| Compito scritto 1 |
Nel testo estratto, come definì l'uomo Aristotele?
| Compito scritto 2 |
Ricopia dal testo estratto il passo tra "Quinto, ne consegue" e "il controllo dell’uomo.", entrambi compresi.

| Testo estratto |
+++

Terzo, se l’uomo è visto come sopra la legge, e la legge dell’uomo è espressa nello stato, allora la vera libertà dell’uomo è la legge dello stato. Dall’antico Egitto e la Mesopotamia agli odierni stati sociali e imperi socialisti, troviamo questa credenza comune, che l’uomo è libero solo sotto lo stato totale. Stalin affermò ripetutamente la libertà dei lavoratori sovietici precisamente in e sotto la dittatura del Partito Comunista e della sua élite di comando. Aristotele definì l’uomo come essenzialmente un animale politico che derivava il proprio significato e la propria libertà dallo stato, e Platone sostenne che lo stesso diritto di nascere era soggetto all’approvazione dello stato.
Quarto, se la libertà dell’uomo è nella legge dello stato, ciò implica pure che legge significa salvezza. L’uomo trova la salvezza per mezzo di programmi politici, per mezzo della legislazione, talché la salvezza è un’emanazione dello stato. Lo stato non si circoscrive alla giustizia, perché ogni area di vita è suo appropriato dominio. In qualità di ordine di salvezza, lo stato si concerne della sicurezza dalla culla alla tomba perché, in quanto espressione della divinità dell’uomo, deve assumere il ruolo di dio nella vita dell’uomo. Diventa il salvatore dell’uomo.
Quinto, ne consegue che governo significa lo stato. L’espressione collettiva della divinità dell’uomo assume tutte le funzioni governative dell’uomo. Nessun area di governo rimane al di fuori dello stato. Lo stato totale assume il controllo dell’uomo.
La terza possibile relazione dell’uomo alla legge è l’uomo separatamente dalla legge e senza legge.

+++

| Righe fornite |

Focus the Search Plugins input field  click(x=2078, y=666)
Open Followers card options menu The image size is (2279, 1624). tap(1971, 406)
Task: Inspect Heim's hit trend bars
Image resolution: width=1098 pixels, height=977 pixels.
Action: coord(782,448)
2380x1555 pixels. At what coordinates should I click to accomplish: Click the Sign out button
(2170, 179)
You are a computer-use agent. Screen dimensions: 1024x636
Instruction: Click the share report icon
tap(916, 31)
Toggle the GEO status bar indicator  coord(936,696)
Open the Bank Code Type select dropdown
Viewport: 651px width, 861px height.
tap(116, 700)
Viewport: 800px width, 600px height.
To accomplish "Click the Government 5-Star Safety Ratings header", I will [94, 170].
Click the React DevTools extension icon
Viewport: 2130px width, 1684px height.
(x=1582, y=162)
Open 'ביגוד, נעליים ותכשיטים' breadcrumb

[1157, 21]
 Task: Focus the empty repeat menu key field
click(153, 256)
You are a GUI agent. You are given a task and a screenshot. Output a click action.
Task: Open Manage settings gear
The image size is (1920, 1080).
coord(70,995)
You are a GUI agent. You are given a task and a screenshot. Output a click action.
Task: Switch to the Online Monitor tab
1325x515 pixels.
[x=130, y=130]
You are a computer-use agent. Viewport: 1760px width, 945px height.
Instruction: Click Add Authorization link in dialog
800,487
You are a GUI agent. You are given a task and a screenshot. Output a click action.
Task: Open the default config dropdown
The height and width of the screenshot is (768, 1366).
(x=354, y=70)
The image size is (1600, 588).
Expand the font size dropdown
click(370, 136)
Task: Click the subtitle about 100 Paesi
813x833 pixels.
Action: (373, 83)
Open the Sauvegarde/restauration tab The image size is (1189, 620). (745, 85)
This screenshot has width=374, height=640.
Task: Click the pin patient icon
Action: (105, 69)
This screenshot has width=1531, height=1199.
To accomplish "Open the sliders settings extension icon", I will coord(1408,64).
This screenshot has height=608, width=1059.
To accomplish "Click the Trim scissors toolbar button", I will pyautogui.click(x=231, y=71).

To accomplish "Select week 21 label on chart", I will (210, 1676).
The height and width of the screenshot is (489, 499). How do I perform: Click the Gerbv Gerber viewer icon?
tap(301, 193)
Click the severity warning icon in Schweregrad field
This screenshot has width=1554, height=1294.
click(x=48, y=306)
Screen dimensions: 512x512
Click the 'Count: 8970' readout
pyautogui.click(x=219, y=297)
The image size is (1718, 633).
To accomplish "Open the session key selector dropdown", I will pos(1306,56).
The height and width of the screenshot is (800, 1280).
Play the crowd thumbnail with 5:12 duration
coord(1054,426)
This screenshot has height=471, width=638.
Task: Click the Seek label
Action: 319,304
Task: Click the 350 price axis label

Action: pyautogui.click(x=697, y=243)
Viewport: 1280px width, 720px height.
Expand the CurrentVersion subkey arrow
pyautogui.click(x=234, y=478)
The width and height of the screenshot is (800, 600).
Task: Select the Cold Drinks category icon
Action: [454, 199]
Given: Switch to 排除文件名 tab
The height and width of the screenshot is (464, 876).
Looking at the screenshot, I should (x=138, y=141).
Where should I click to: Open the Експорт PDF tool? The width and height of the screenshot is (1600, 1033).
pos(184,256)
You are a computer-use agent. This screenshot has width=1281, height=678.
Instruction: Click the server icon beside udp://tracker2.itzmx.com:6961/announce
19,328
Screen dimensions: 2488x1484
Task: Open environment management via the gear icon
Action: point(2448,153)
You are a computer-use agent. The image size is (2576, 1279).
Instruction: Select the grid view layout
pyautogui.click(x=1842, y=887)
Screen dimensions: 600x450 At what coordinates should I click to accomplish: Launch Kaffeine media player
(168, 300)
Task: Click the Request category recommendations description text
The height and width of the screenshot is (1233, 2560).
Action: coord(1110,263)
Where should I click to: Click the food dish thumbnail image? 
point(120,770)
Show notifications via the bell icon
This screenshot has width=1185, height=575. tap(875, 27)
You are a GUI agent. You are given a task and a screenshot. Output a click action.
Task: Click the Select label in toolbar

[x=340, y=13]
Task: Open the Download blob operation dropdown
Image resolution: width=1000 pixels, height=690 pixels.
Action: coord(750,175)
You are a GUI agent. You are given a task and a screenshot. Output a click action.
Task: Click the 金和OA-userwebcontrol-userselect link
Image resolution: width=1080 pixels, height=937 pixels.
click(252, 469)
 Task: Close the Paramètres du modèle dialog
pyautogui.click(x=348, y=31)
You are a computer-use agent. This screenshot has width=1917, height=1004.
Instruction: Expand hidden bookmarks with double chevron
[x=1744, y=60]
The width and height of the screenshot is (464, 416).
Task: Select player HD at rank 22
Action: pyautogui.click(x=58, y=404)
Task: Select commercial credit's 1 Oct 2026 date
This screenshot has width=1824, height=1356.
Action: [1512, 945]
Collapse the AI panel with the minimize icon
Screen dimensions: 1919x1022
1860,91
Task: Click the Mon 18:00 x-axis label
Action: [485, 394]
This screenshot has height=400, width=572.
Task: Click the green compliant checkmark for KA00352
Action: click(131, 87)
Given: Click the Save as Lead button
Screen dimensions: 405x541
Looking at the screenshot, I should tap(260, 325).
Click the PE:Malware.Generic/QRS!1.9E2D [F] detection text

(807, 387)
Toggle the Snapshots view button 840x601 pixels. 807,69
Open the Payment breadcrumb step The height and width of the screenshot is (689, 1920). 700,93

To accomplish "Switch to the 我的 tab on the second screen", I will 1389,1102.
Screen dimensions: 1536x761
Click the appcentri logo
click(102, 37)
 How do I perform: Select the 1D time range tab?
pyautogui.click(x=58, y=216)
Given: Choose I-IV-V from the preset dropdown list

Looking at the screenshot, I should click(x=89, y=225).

+++

| Risposta scritta 1 |
Come essenzialmente un animale politico che derivava il proprio significato e la propria libertà dallo stato.

| Risposta scritta 2 |
Quinto, ne consegue che governo significa lo stato. L’espressione collettiva della divinità dell’uomo assume tutte le funzioni governative dell’uomo. Nessun area di governo rimane al di fuori dello stato. Lo stato totale assume il controllo dell’uomo.